[DOCUMENT SOURCE]

++++

Il existe plusieurs mélodies de l’angélus breton de Pâques, traditionnellement chanté du dimanche de Pâques au dimanche de Pentecôte.
La première des mélodies, parfois qualifiée d’air léonard, est antérieure à la Révolution française.

En effet, d’après un recueil manuscrit sans date, mais certainement antérieur à la Révolution, le cantique breton pour accompagner la récitation du Regina caeli au temps de Pâques a été composé par un M. Coadic. Sur cet auteur, à l’exception du nom, il a été impossible, jusqu’à présent, de découvrir le moindre renseignement [1]. Celui-ci s’était lui-même inspiré d’un cantique français aujourd’hui bien oublié, composé par Julienne Cuquemelle, dont le titre était : « La joye de la Sainte Vierge voiant son Fils ressucité [2]. »

++++

[CONSIGNE 1]
Recopiez le passage du texte sur l'angélus breton de Pâques depuis « Il existe plusieurs » jusqu'à « la Révolution française. » inclus.
[CONSIGNE 2]
Selon le texte sur l'angélus breton de Pâques, pourquoi la première mélodie est-elle antérieure à la Révolution française ? Répondez en une à trois phrases.
[CONSIGNE 3]
Reprenez le texte sur l'angélus breton de Pâques et poursuivez-le après sa dernière phrase.

++++

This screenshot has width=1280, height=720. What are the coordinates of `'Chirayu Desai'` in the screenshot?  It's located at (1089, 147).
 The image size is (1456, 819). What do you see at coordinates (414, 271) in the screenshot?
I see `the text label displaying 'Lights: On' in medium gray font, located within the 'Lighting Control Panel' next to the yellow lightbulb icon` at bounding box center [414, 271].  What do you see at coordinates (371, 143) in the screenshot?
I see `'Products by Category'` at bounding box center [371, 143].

++++

[RÉPONSE RÉDIGÉE 1]
Il existe plusieurs mélodies de l’angélus breton de Pâques, traditionnellement chanté du dimanche de Pâques au dimanche de Pentecôte.
La première des mélodies, parfois qualifiée d’air léonard, est antérieure à la Révolution française.

[RÉPONSE RÉDIGÉE 2]
Un recueil manuscrit sans date, mais certainement antérieur à la Révolution, indique que le cantique breton chanté avec le Regina caeli au temps de Pâques a été composé par un M. Coadic.

[RÉPONSE RÉDIGÉE 3]
Le Cantique de l’angélus de Pâques, sous sa forme actuelle, a été remanié [3] à la fin des années 1930 par le Père Barnabé (Tad Barnabe), capucin à Roscoff [4], pour être publié dans le recueil Kantikou brezonek. Eskopti Kemper ha Leon de 1942 :

An_anjeluz_amzer_fask_Barnabe
ParolesTraduction
1. Bezit laouen evid atao,
Rouanez bro an neñvou !
Lavarit buan kenavo
D’an drubuill ha d’an daelou :
Jezuz, ho Mab n’eo mui maro,
Kanom e veuleudiou !

2. Allelouia ! Pebez joa
Deoc’h-c’hwi, Mamm a garantez ;
Deom-ni ivez, Allelouia !
Pebez laouenedigez
E weled goude or prena,
Adarre leun a vuez !

3. Ya, Gwerhez sakr, bezit joaiuz,
Rag Jezuz, ho mab karet
’Zo savet beo hag evuruz,
Evel m’e-noa lavaret.
Grit, ni ho péd, Mamm druezuz,
Ma vim gantañ selaouet.

4. O va Doue, dre ho Mab kêr,
Da viken beo ha skeduz,
Ho peus karget ar béd peher
A levenez dudiuz;
Grit, dre Vari, e vamm dener,
Ma zaim d’ar vuez paduz.
1. Soyez heureuse pour toujours,
Reine des cieux !
Dites vite adieu aux tourments
Et aux larmes :
Jésus, votre Fils n’est plus mort !
Chantons ses louanges !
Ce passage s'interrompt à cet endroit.